The triumph of virtual classrooms

Jenny Dwyer, Head of Schools Practice

At Saxton Bampfylde we have been privileged to host discussions with many leaders from the schools sector during this period, in the hope of facing challenges together and to share learnings.

The future of virtual learning has been a topic avidly discussed; will it continue in some form in the new academic year? If parents still face a difficult decision on whether to send their children back in September (second waves, plateauing death rates), there will be challenges to provide both in classroom learning and virtual learning. Many are having to decide which they are to prioritise and when they do, they may not have the resource to offer both at once.

The adaptation to virtual learning has seen innovation catalysed over a few months, where we once would have expected this sort of development to take place over a decade. There is no doubt that innovation can be positive and certainly there have been some incredible achievements across sectors in the digitisation of learning and pastoral support. On the topic, we recently held a fascinating discussion on whether you can teach character virtually, which was led and hosted by Jonnie Noakes, Director of Teaching and Learning at Eton.

However, there has inevitably been varied success for virtual learning, across different year groups. With more emphasis on pupils to self-propel their education with an autodidactic enthusiasm, it has unsurprisingly seen higher success rates in older year groups (secondary upwards) with reception and primary years struggling without a constant parent minder by their side (which of course is impossible in many households). This has also starkly refocused the collective mind to the inequality in our country, which is more apparent than ever in education. With only 7% of children in the UK educated in the independent sector, we are reminded just how many pupils may be seriously disadvantaged by this crisis, depending on the extent of educational learning they have received during lockdown.

Well-being among pupils and staff

There is no doubt that this period has been incredibly demanding of teachers. Adapting to a new format of teaching, and ensuring quality remains high requires a huge amount of resilience and agility. Many teachers have been working around the clock to deliver education provision as well as making sure pastoral support remains strong. Concerns have also been discussed around the emotional impact on pupils, particularly the very young. The impact of social distancing rules in the classroom has been a necessary measure to get some pupils back to school, but an unintended consequence has been the emotional trauma for younger pupils split up from their friends for the foreseeable time inside the classroom. Research has suggested this could have a significant effect on younger children, in some cases hampering emotional development. When schools return in September, mental health experts are advocating for the prioritisation in the curriculum of playtime and social activities, yet another possible change to the traditional schooling structure. Heads are now actively discussing the need to have a broad and exciting curriculum, rather than just focusing on ‘catching up’ in key subjects.

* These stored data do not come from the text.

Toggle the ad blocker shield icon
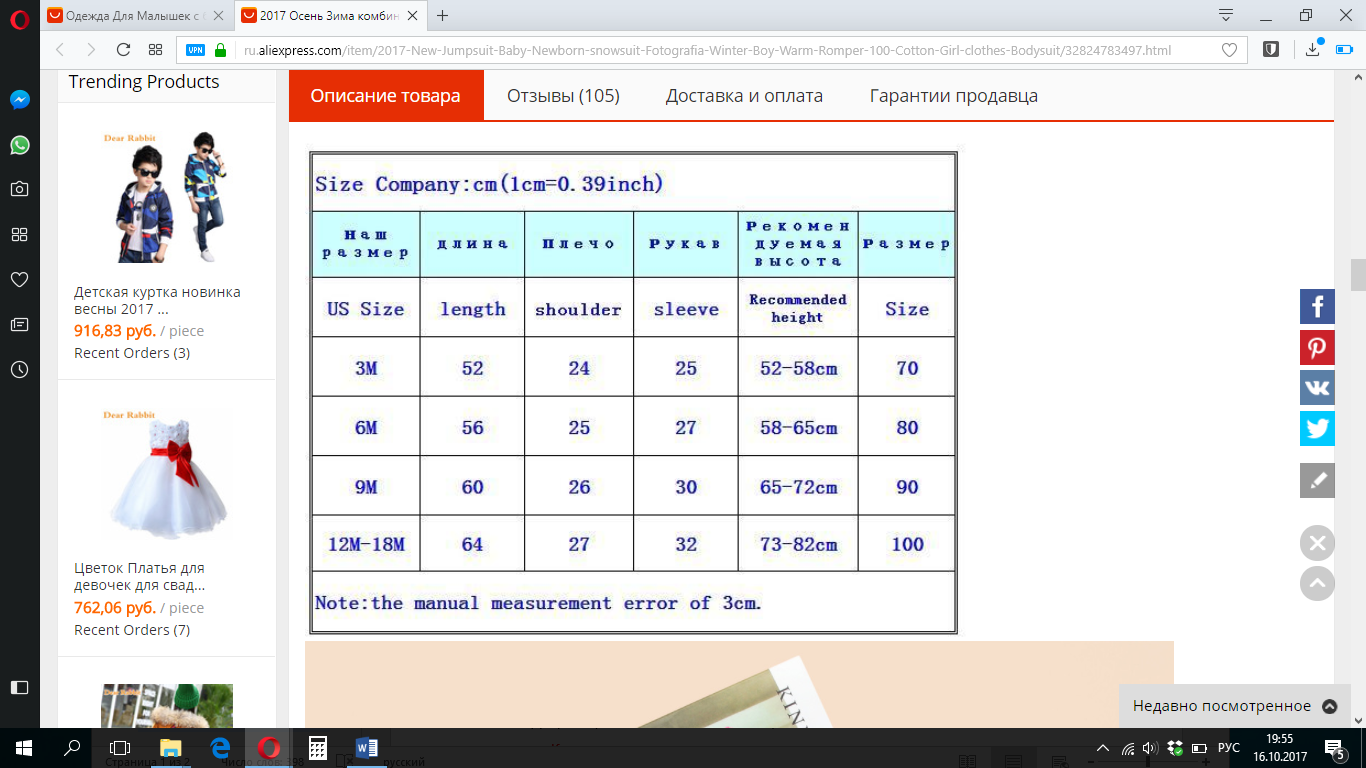 click(1270, 50)
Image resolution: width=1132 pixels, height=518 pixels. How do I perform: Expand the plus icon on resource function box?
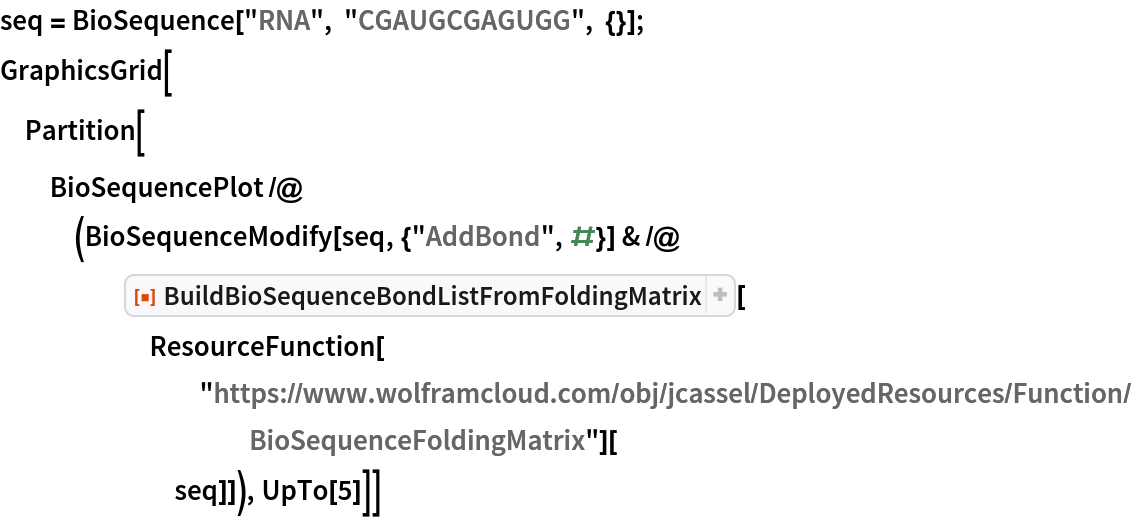tap(719, 295)
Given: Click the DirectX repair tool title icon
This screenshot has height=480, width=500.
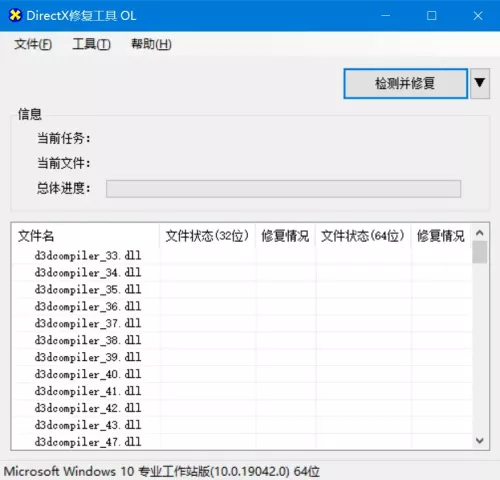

Leadership resilience and support networks

As we come to the end of the academic year for independent schools and two weeks later, also the state sector, teachers and schools leaders will likely be heaving a sigh of relief before tackling the many management issues that will need attention before the next academic year. This has been an unprecedented time of crisis for Heads and Governing boards. The chronic stress levels have tested every leader in the sector, and have permeated beyond the walls of schools, affecting personal lives too. Chairs and Heads have been relentlessly present at the frontline, with dynamics between the non-executive and executive ever-evolving to deal with situations as they occur. The summer will hopefully allow leaders to slow-down, and dare we say it, even offer the opportunity to reflect on the last four months. Undoubtedly the time will disappear quickly and will also be full of very urgent strategic planning, future-proofing and some blue-sky thinking which until now for many education leaders, has been a luxury left in a time before the pandemic.